Mit 400.000 Euro aus Studierendenbeiträgen richtet die GRAS/VSSTÖ-ÖH der Uni Wien ein "Studibeisl" ein. Ziel des dubiosen Lokals: Billige Getränke und linke Polit-Diskussionen

Wien (OTS) - Die Studierenden an der Universität Wien haben
derzeit allen Grund zur Empörung: Während ihre eigene ÖH den immer
lauter werdenden Ruf nach dringend notwendigem Zugangsmanagement in
Massenfächern und den Wunsch nach tatsächlicher Anerkennung des
Bachelors seit Jahren ignoriert, schießt sie nun den Vogel ab:

Rund 400.000 Euro aus ÖH-Beiträgen, das entspricht den Beiträgen
von sage und schreibe mehr als 24.000 Studierenden, werden trotz
energischer Proteste der AktionsGemeinschaft für die Finanzierung des
ÖH-Politlokals "Studibeisl Cafe Rosa" verwendet, welches morgen
eröffnet wird: "Das ist Missbrauch von ÖH-Beiträgen der
Studierenden", wettert Bernhard Krall, Spitzenkandidat der AG bei den
ÖH-Wahlen, und zieht den Vergleich zu anderen Universitäten: "Während
andere ÖHs Feste organisieren um mit den Einnahmen noch mehr Service
für Studierende bieten zu können, missbrauchen die grüne GRAS und der
rote VSSTÖ die Beiträge der Studierenden um ein dubioses Beisl zu
finanzieren".

Anstelle Studierendengelder in diesem Ideologie-Cafe zu versenken
hätte die ÖH mit dem Geld Service im Sinne der Studierenden
ermöglichen müssen: "Mit 400.000 Euro hätte eine von der
AktionsGemeinschaft gestellte ÖH etwa günstigere Lehrbücher für
sozial schwächere Studierende finanziert oder das Geld für vom
Wegfall der Familienbeihilfe betroffene Härtefälle verwendet. Das
Studibeisl ist Symbol für eine grün-rote ÖH, die Geldverschwendung
statt Interessensvertretung betreibt. Grund genug, um die grün-rote
ÖH vom 24. - 26. Mai endlich abzuwählen", so Krall weiter.

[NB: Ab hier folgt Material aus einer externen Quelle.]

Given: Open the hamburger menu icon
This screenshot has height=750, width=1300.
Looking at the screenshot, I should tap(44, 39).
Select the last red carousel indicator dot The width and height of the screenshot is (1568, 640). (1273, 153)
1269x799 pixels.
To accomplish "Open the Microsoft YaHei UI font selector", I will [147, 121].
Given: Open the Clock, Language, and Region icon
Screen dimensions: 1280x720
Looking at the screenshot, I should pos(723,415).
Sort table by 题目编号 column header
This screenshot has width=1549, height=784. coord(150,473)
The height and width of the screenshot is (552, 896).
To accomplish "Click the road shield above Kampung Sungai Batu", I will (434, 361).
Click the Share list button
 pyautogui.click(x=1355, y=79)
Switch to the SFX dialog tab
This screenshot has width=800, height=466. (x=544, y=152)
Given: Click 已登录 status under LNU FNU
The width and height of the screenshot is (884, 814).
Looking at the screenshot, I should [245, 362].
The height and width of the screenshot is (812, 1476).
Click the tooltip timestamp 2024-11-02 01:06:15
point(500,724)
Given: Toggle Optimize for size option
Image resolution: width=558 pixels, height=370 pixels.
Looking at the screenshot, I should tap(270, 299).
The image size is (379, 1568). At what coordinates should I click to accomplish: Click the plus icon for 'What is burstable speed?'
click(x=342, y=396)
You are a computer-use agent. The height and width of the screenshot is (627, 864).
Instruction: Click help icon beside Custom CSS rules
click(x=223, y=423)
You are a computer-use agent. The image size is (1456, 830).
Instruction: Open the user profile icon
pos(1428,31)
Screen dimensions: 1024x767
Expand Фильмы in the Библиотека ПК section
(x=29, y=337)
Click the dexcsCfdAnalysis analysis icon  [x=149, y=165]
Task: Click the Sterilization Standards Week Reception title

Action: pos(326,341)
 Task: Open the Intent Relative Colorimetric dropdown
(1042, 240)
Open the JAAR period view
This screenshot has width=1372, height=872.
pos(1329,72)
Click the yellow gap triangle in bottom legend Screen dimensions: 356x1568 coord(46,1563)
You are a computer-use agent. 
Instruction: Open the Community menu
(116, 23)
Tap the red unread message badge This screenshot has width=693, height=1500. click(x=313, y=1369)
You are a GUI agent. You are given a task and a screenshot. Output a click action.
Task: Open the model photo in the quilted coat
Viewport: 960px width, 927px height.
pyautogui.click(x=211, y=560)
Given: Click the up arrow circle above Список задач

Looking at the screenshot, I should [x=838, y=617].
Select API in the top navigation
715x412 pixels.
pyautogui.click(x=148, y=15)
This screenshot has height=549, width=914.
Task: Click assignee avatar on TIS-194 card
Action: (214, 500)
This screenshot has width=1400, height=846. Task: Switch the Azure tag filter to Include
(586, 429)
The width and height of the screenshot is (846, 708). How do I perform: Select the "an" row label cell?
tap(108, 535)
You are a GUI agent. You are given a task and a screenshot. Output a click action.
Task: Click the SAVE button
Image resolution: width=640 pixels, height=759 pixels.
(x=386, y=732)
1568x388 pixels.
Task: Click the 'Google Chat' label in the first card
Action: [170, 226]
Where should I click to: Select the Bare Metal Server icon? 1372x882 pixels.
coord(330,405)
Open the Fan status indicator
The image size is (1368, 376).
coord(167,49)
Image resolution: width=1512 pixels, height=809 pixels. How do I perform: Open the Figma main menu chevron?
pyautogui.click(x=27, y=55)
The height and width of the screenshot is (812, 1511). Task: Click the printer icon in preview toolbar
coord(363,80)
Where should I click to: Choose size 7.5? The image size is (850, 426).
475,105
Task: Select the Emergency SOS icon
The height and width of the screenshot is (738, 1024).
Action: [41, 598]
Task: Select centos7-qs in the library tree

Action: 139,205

Obwohl die Studierenden das "Studibeisl" ungefragt finanzieren
müssen, wird das Lokal selbst wohl nur mit kleinem Besucherandrang
rechnen können. Die Anforderungen, um das "Studibeisl" überhaupt
betreten zu dürfen, sind nämlich ziemlich detailliert und streng:
Besucher dieser Lokalität müssen laut offizieller Regelung neben
"antiheteronormativ", "antiklerikal" und "antikapitalistisch" trotz
dieser offenkundig absurden Einschränkungen kurioserweise auch noch
"antidiskriminierend" sein.

"Wer will schon in ein Lokal gehen, in dem offenbar Denk- und
Redeverbote herrschen, wo politische Meinung wie in totalitären
System vorgeschrieben wird und Weltoffenheit dort endet, wo jemand
seine eigene Meinung haben könnte", fragt sich Krall und vermutet,
dass das Studibeisl "zu einem Treffpunkt kommunistischer
Splittergruppen und universitätsfremden Personen wird, deren
Getränkekonsum die Studierenden finanzieren müssen".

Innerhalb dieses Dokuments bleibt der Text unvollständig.